Размышления и максимы

22
18
20
22
24
26
28
30

В ином, довольно далеком от предыдущего роде мне хотелось бы отметить две прелестные вещи — «Памяти Женонвиля» и «На смерть мадмуазель Лекуврер»,[126] где печаль, дружба, красноречие и поэзия изъясняются с самой непринужденной грацией и трогательной простотой. Я ставлю два подобные небольшие стихотворения, гениально написанные и дышащие страстью, выше многих длинных поэм.

Закончу с произведениями г-на де Вольтера несколькими словами о его прозе. Нет ни одного мало-мальски существенного достоинства, которого бы ей недоставало. Если вам хочется увидеть весь блеск учтивости нашего века в сочетании с неподражаемым умением отстаивать правду в вопросах хорошего вкуса, вам надлежит лишь прочесть предисловие к «Эдипу», с неповторимой деликатностью направленное против г-на де Ла Мота;[127] если вы ищете чувство и гармонию, подкрепленные редким благородством, загляните в предисловие к «Альзире» и в «Послание г-же маркизе дю Шатле»;[128] если, интересуясь всемирной литературой, вы ищете автора, обладающего способностью постигать характер многих наций и передавать манеру самых различных великих поэтов, вы найдете все это в «Размышлениях об эпических поэтах»[129] и в отрывках из английских стихотворцев,[130] переведенных г-ном де Вольтером так, что они, пожалуй, превосходят оригинал. Не говорю уже об «Истории Карла XII», критики которой оказались настолько несостоятельны, что книга завоевала непререкаемый авторитет, поскольку она, на мой взгляд, написана с силой, точностью и образностью, достойными ее автора. Но если даже вам знакомы у г-на де Вольтера лишь «Опыт о веке Людовика XIV»[131] и «Размышления об истории»,[132] этого достаточно, чтобы счесть его не только первоклассным писателем, но и гениальным художником, который, живописуя любой предмет крупным и быстрым мазком, являет глазам нагую истину. Вы признаете за ним могучее воображение, сближающее между собой самые отдаленные стороны человеческого бытия, и, наконец, дух, который стоит выше предрассудков, сочетая учтивость и философскую глубину нашего столетия со знанием былого, его обычаев, политики, верований и вообще всего, чем жило человечество.

◆ ИСХОДНЫЙ МАТЕРИАЛ:
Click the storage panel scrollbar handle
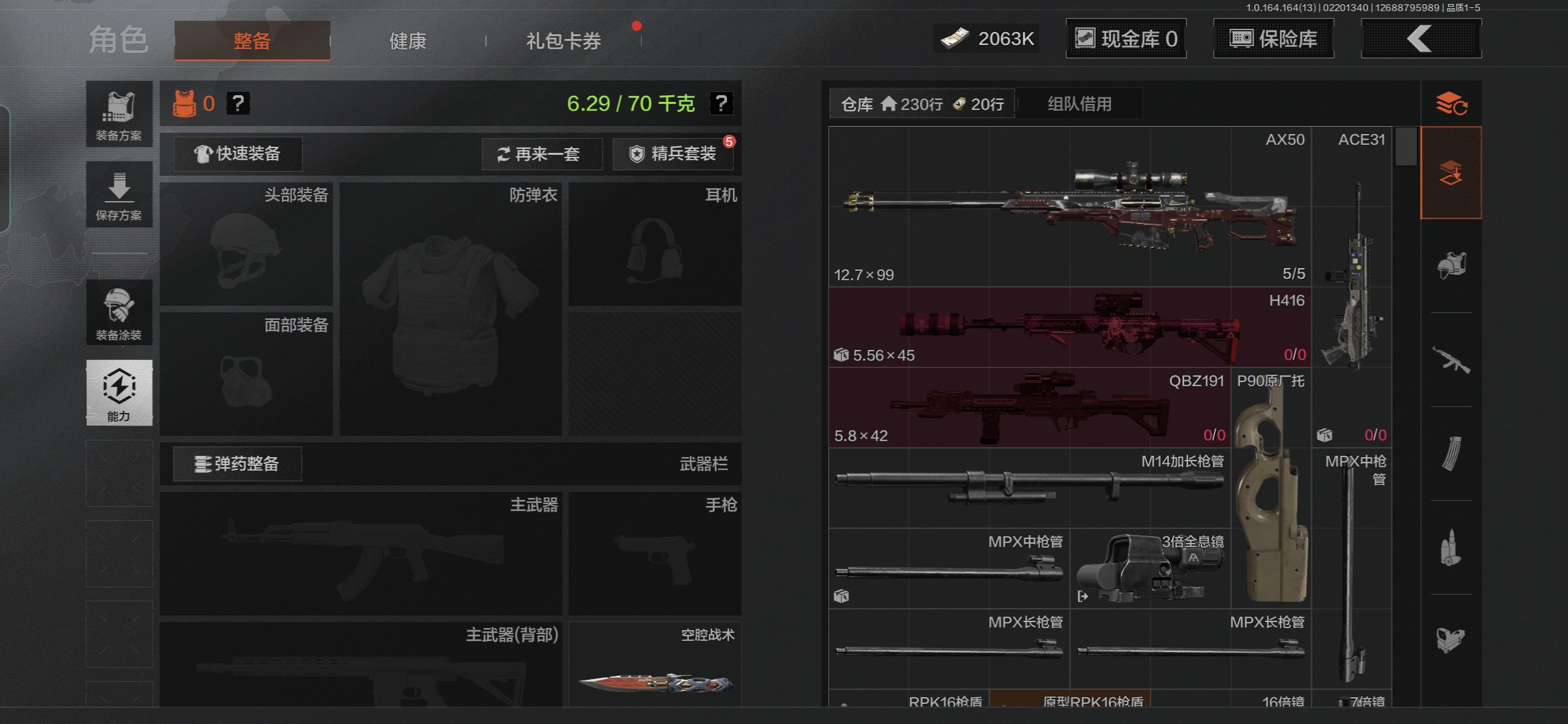Screen dimensions: 1568x724 [x=1405, y=146]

◆ ЗАДАНИЯ:
a) Изложите содержание статьи в двух предложениях.
b) Какое предисловие, по словам статьи, с неповторимой деликатностью направлено против г-на де Ла Мота?

◆ ОТВЕТЫ К ЗАДАНИЯМ:
a) В статье особо отмечены стихотворения «Памяти Женонвиля» и «На смерть мадмуазель Лекуврер», которые поставлены выше многих длинных поэм. О прозе г-на де Вольтера сказано, что ей не недостает ни одного мало-мальски существенного достоинства, а сам он назван первоклассным писателем и гениальным художником, наделенным могучим воображением и духом, стоящим выше предрассудков.

b) Предисловие к «Эдипу».